Problem statement: Scan the records below and report how many lines contain the word "Given", giving the number by itself.

Recorded information:
· · · · · · ·

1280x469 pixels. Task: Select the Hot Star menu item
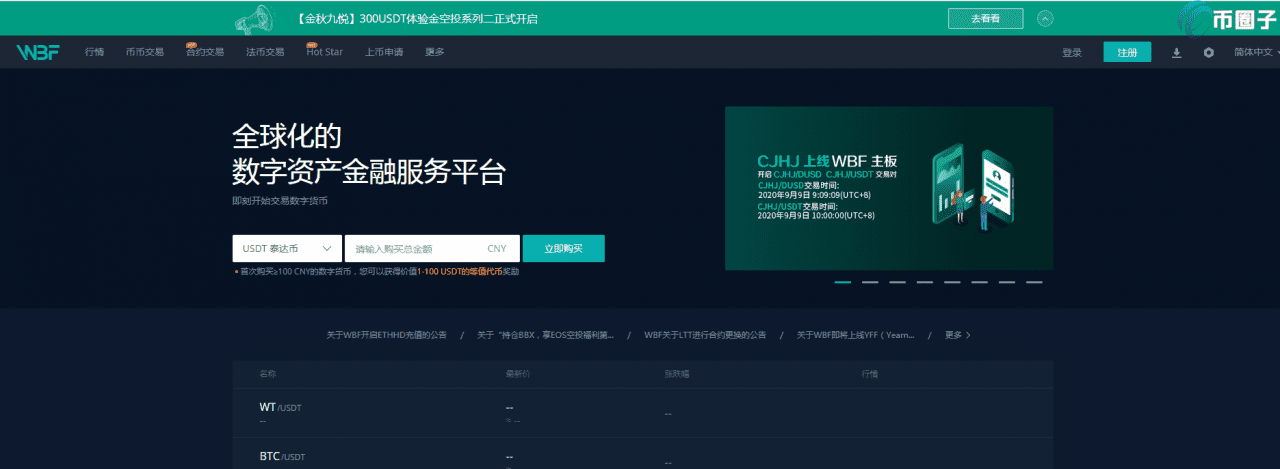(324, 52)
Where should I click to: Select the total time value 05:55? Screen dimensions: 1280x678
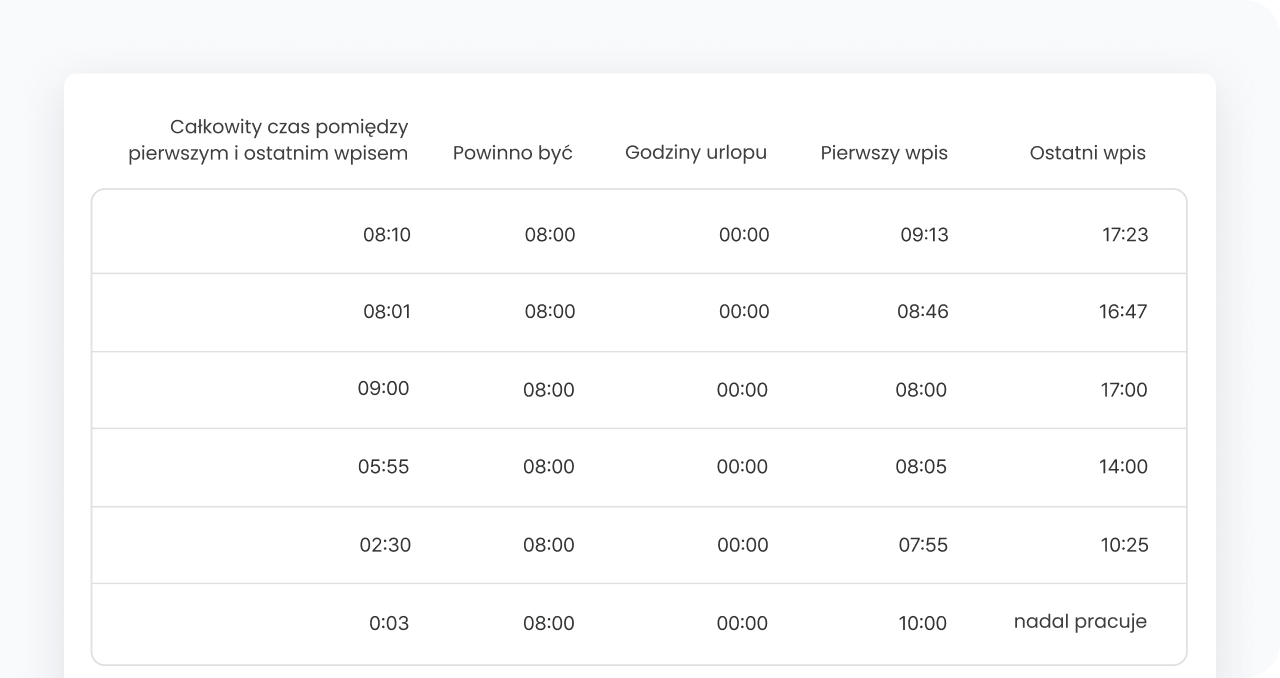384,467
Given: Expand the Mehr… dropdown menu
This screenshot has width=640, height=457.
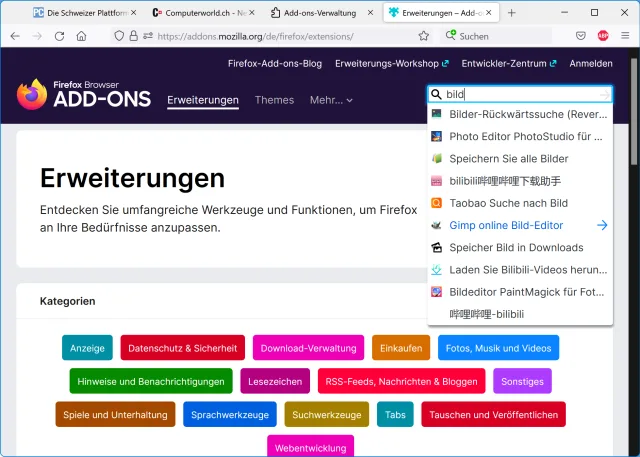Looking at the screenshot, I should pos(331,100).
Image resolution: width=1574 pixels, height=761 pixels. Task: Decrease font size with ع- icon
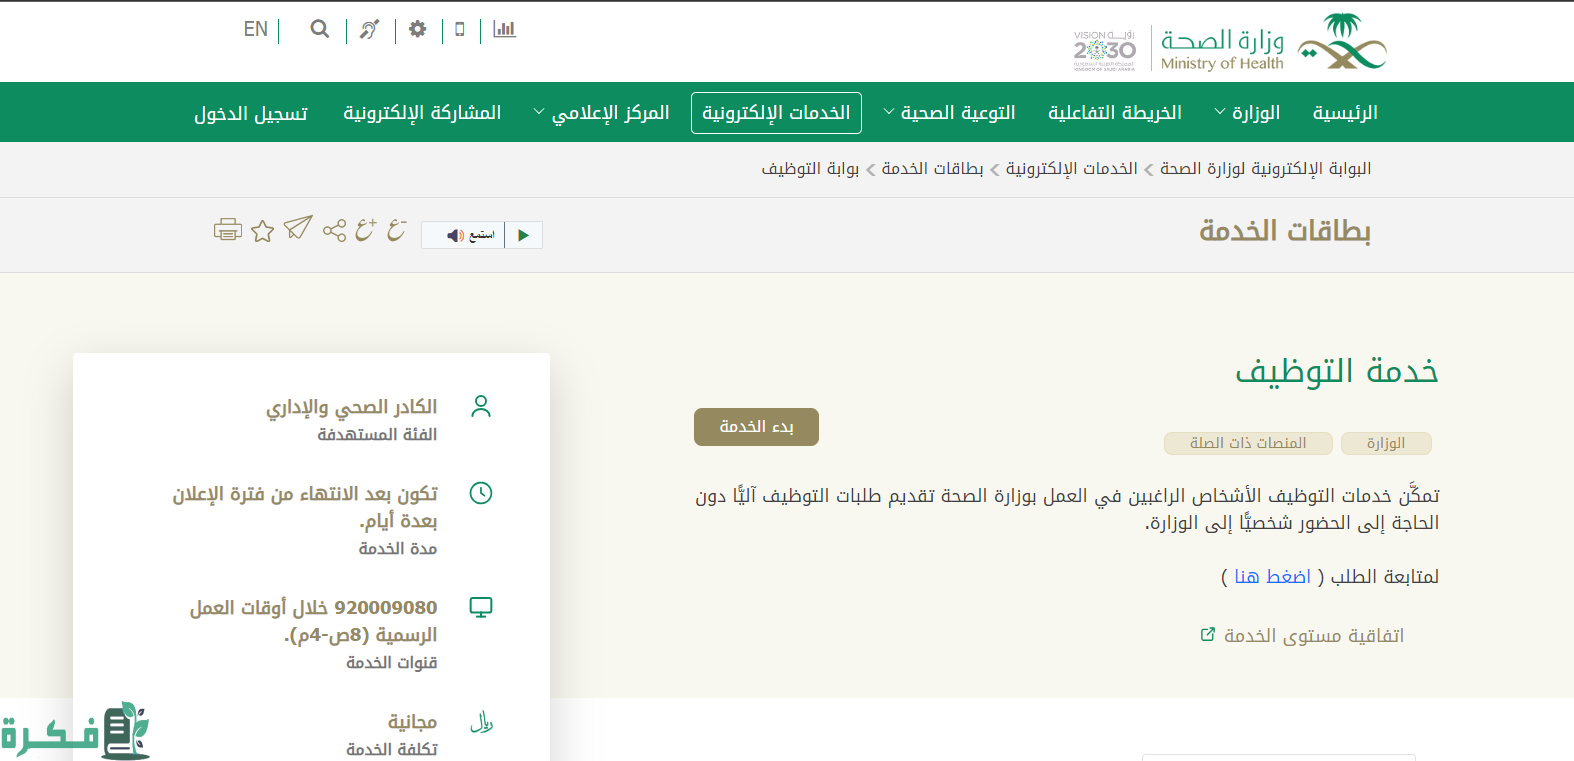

· · · · · · ·

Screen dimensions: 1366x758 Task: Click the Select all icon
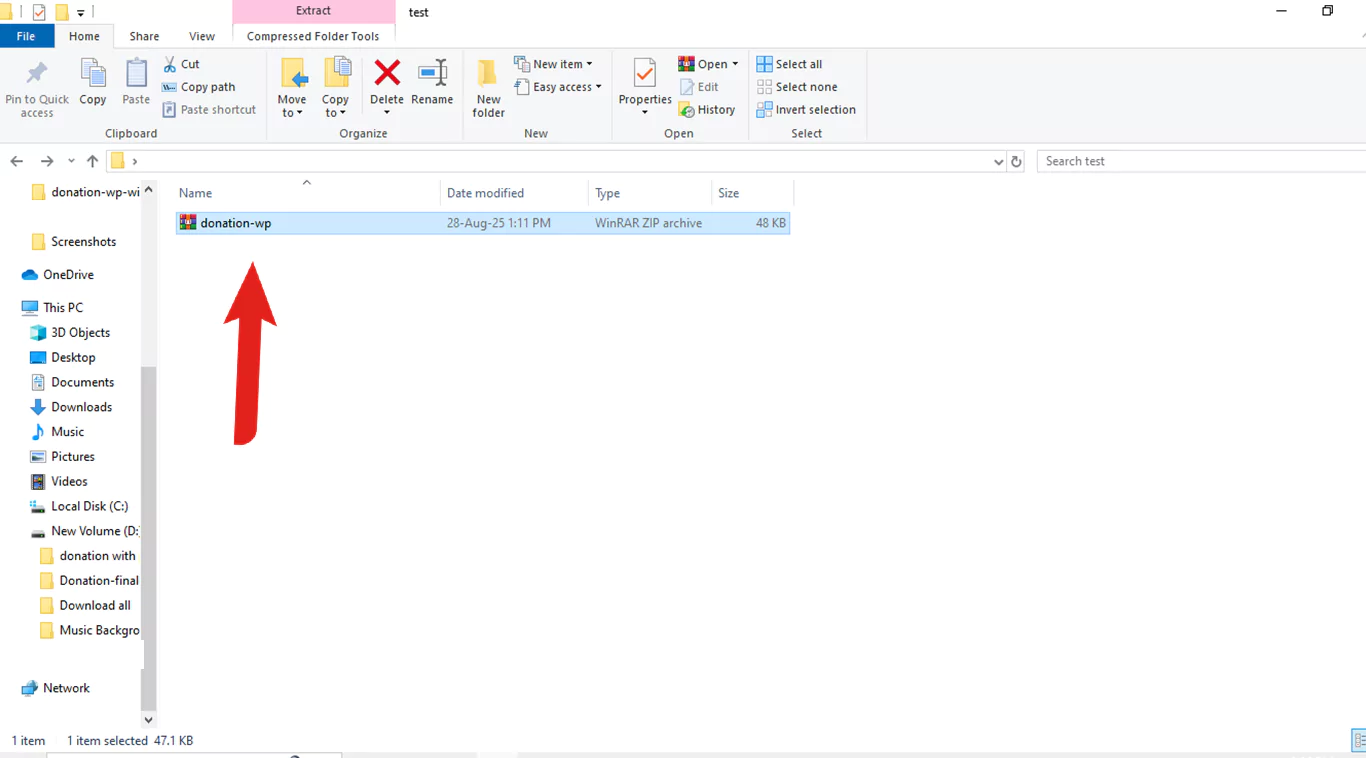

· · · · · · ·

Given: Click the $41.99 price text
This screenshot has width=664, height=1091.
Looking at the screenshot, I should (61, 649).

· · · · · · ·

Answer to this problem: 2